Ce soir, ils sont heureux, oui, ce mot si désuet dans la bouche de certains snobs, ou d'autres désabusés de la vie, de ces joies, des moments complices. Elle et lui, lui et elle, tous les deux, ils sont venus dans ce petit restaurant, un ancien bistrot qu'ils aiment tant. Ils avaient lu, durant ces longues soirées, alanguies sur un lit, sur un canapé, coincés entre des coussins, les belles critiques. Plus d'une fois, ils avaient croisé ce lieu de bistronomie, de plaisir du chef entre ses origines basques et les plaisirs marins du patron breton. Un sucré-salé de nos régions, une réussite disaient les magazines, mais aussi une terrasse, une vue sur Paris, le soir, la Seine. La province, comme eux, leurs racines, mais dans la Capitale.
Ce soir, ils profitent, avec une bouteille de champagne dans la seau de glace, deux grands sourires sur les lèvres. Deux bouches aussi qui salivent avec le menu, la gourmandise les a toujours réuni, dans toutes les épreuves, comme un témoin dans un équipe. Des petits plats pour le moral, des découvertes l'un pour l'autre. Lui adore la surprendre, elle est agacée de ne pas savoir ce qu'il mijote, mais adore les surprises (et elle n'a jamais été déçue car il anticipe toujours ses envies, ah l'amour !).
Deux menus, des doigts serrés, un sourire pour deux en s'embrassant. Elle est radieuse, ils trinquent pour eux, pour la vie, pour de nouveau croquer la vie. Les derniers mois, pour ne pas dire les deux dernières années ont été dures, douloureuses même. Mais quand l'un baissait l'autre remontait, supportait, jamais ils ne sont partis, un soutien à deux, l'un pour l'autre, pour eux. Ce soir c'est fête. Elle est radieuse, une robe noire aux genoux, une écharpe en soie fine qui glisse sur les épaules, si le vent frais de la Seine se levait. Elle est maquillée, ce plaisir retrouvé, sa coiffeuse lui a refait un carré, mêché légèrement avant l'été, enfin une saison dehors ensemble qui se prépare.
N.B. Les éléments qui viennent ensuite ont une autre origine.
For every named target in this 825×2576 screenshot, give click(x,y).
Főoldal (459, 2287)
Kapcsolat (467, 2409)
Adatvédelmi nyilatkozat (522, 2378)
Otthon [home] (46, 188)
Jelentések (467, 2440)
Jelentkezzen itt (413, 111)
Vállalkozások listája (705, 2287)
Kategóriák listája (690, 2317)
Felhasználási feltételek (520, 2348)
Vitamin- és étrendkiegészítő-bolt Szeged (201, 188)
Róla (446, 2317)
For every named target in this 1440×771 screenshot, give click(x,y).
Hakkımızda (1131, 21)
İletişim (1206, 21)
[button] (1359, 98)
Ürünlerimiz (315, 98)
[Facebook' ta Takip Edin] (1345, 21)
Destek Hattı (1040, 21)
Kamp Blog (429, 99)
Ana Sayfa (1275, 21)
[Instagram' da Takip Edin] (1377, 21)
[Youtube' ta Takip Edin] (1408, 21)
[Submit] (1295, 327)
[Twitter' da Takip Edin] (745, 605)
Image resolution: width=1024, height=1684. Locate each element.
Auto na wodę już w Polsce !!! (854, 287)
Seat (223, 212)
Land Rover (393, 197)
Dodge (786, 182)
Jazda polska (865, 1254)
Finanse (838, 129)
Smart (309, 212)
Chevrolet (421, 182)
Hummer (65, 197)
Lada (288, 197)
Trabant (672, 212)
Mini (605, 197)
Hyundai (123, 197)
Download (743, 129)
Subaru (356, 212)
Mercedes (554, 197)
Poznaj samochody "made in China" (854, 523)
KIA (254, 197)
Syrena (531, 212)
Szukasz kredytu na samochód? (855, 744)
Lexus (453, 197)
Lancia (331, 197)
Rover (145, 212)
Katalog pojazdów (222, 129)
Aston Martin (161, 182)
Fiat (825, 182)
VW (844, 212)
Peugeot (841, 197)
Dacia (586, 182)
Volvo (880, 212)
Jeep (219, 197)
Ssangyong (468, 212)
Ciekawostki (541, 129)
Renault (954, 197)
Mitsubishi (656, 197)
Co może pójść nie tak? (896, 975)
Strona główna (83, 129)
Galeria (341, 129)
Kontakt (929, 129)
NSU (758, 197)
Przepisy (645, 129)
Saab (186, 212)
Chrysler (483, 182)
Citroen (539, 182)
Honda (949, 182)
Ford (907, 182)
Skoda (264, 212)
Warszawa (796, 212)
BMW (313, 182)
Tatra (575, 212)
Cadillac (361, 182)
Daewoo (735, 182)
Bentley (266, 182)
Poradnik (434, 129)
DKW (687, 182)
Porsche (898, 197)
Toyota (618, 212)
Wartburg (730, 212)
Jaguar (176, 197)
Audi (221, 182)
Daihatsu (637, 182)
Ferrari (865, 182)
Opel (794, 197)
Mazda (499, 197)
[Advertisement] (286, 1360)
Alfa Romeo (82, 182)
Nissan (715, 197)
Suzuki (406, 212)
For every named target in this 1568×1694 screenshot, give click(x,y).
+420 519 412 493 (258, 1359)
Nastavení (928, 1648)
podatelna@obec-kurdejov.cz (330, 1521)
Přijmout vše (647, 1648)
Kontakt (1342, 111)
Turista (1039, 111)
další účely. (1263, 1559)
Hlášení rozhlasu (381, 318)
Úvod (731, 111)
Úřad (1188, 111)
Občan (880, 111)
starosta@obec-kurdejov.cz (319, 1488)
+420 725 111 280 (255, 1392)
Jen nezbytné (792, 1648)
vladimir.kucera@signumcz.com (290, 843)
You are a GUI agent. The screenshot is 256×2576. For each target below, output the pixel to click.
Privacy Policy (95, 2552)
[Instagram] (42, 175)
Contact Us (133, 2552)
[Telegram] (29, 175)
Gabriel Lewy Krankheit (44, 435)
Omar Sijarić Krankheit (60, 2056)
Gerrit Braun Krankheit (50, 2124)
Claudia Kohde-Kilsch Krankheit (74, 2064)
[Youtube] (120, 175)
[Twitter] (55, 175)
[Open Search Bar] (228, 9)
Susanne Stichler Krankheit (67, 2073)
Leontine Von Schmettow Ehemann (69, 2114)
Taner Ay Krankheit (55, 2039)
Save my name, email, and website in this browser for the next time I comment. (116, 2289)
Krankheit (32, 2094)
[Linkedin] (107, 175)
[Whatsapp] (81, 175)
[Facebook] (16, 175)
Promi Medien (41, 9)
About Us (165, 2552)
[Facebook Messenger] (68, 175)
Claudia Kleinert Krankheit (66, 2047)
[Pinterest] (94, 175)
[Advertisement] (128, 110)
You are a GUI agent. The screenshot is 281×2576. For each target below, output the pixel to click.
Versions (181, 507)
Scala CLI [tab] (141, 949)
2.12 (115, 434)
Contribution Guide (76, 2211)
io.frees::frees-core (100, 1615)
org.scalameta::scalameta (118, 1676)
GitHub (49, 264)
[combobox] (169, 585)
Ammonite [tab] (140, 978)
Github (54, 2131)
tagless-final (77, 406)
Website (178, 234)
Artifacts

Sur ses jambes, elle a tant souri de son cadeau pour lui annoncé la soirée, une boite rose, un ensemble Chantal Thomass, des bas nylon noir, si fins si doux. Il a pris le temps de lui attacher es jarretelles, de lui glisser avant les bas. Cette sensation, un renouveau, un pacte nouveau avec sa féminité. Elle a adoré, c'était l'entrée avant de partir pour ce lieu magique, enfin, non plus sur un carnet "à faire demain ou bientôt" mais là, ce soir.
Ils sont complices, ils mangent, ils dégustent plutôt, le patron passe les voir. Ils discutent, papotent entre passionnés de cuisine, de saveurs,de bouts de vie. Des souvenirs s'inscrivent dans leurs deux mémoires. Le dessert, après avoir fait un chassé-croisé avec quatre entrées partagés et chacun un plat. Oui, ce soir on croque l'attente. Fin de la bouteille de champagne, un taxu viendra les récupérer. Ils prennent leur temps, encore quelques bulles, la lune sur le Paris plus calme, cette terrasse et leur amour.
"Madame, Monsieur, votre taxi vient d'arriver !"
"Merci."
Il se lève, récupère la veste boléro pour lui glisser sur les épaules. Il passe derrière elle, clic-clac, les freins du fauteuil roulant, des sourires, on glisse ensemble vers le taxi. Il aperçoit ses jambes, voilés de nylon, elle est si belle avec cette robe. Presque deux ans après l'accident de voiture, les mois d'hôpital, sa féminité, elle l'a cru la perdre, elle l'a oubliée, ce soir elle l'a retrouvée.
Elle sourit au-dessus de son épaule.
"Merci, mon homme, pour ces talons si hauts, si beaux, si moi."